Showing posts with label data-led. Show all posts
Showing posts with label data-led. Show all posts

Sunday, August 24, 2008

Fundraising in India - the value of logic and reason

Today sees me in Agra, India, about 5km away for the Taj Mahal. Cool.

I am here for the 'International South Asian Fundraising Workshop', where two colleagues and I are doing a few sessions training fundraisers from the region.

Yesterday at 0545 I went along with my Pareto Fundraising colleagues to visit 'the Taj' - one of the seven wonders of the world. And it is pretty amazing.

A great break, then back for breakfast and last minute work on our presentations.

After the visit, I presented a pre-conference workshop. The workshop was all about using data to inform strategy, and not to be reliant upon tradition to dictate your fundraising strategy.

My audience of about 35 people were predominantly Indian, with a few from Pakistan and at least one from Nepal. The session was similar to one presented several times in Australia, Canada, Chile, Thailand, Brasil, Argentina and UK - and not surprisingly the same issues came up again.

Although the session is about using data, and using evidence I always give examples to illustrate how anecdote and gut instinct can be so wrong, and I also have a pop at focus groups (in a constructive manner of course!)

The two examples that always get the best reaction are:

One: I get four people to come to the front and hold up the elements of a direct mail appeal - the pack is huge, with about 13 different elements - 4pp letter, seperate response coupon, diary from the field, a photograph, another mini-letter and of course outer and return envelopes. All eight hands are needed to hold up all the bits.

I then ask for feedback; the audience always say they wouldn't donate. They give lots of reasons - too long, not enough time, too expensive, wouldn't read it.

I then show them results - and they are astonished that, in head to head tests, making a big pack does not put people off. In fact, a recent test resulted in a huge pack beat a 'normal pack' (one page letter with tear-off coupon, outer and return envelopes) by over 4.5 times. Grumblings still abound - despite the evidence I know that people in the audience are never going to test such an approach.

(By the way - I should add that making an appeal big is not going to make it work. A rubbish big appeal is still rubbish. Producing a good appeal rather than a rubbish one needs an understanding of what needs to go into a letter to make someone respond, no matter how long.)

Strike one: Indian audience no different from anywhere else I have presented this.

Two: The next example is where I explain that corporate fundraising is crap and a waste of time for most charities, most of the time - despite the fact that some great charities like WWF and Habitat for Humanity do really well from corporates. There is disbelief and lots of "Ah, but it is different in India". (Reminded me of "Ah, but it is different in Hong Kong/New Zealand/Philippines etc).

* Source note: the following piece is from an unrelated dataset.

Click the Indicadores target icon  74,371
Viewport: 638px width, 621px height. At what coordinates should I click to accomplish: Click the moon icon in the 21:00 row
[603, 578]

I didn't have the data to prove this in India, and was asking the audience what they knew when just at the right moment a guy called Anup Tiwari from UNICEF India pipes up "Look at the biggest Indian charities - you will see that they get 85% of their money from individuals - only 5% at most comes from corporates."

Phew. But still more grumbles and arms folded from people, despite the evidence. Why is it that despite logic, reason, evidence and data our prejudices and assumptions take so much knocking down?

Strike Two: India no different from anywhere else - corporate fundraising enjoys a disproportionate standing in the fundraising mix.

Of course, my point in the session was don't take my word for it. Apply your logic and reason, and most importantly - test it. Find out for yourselves.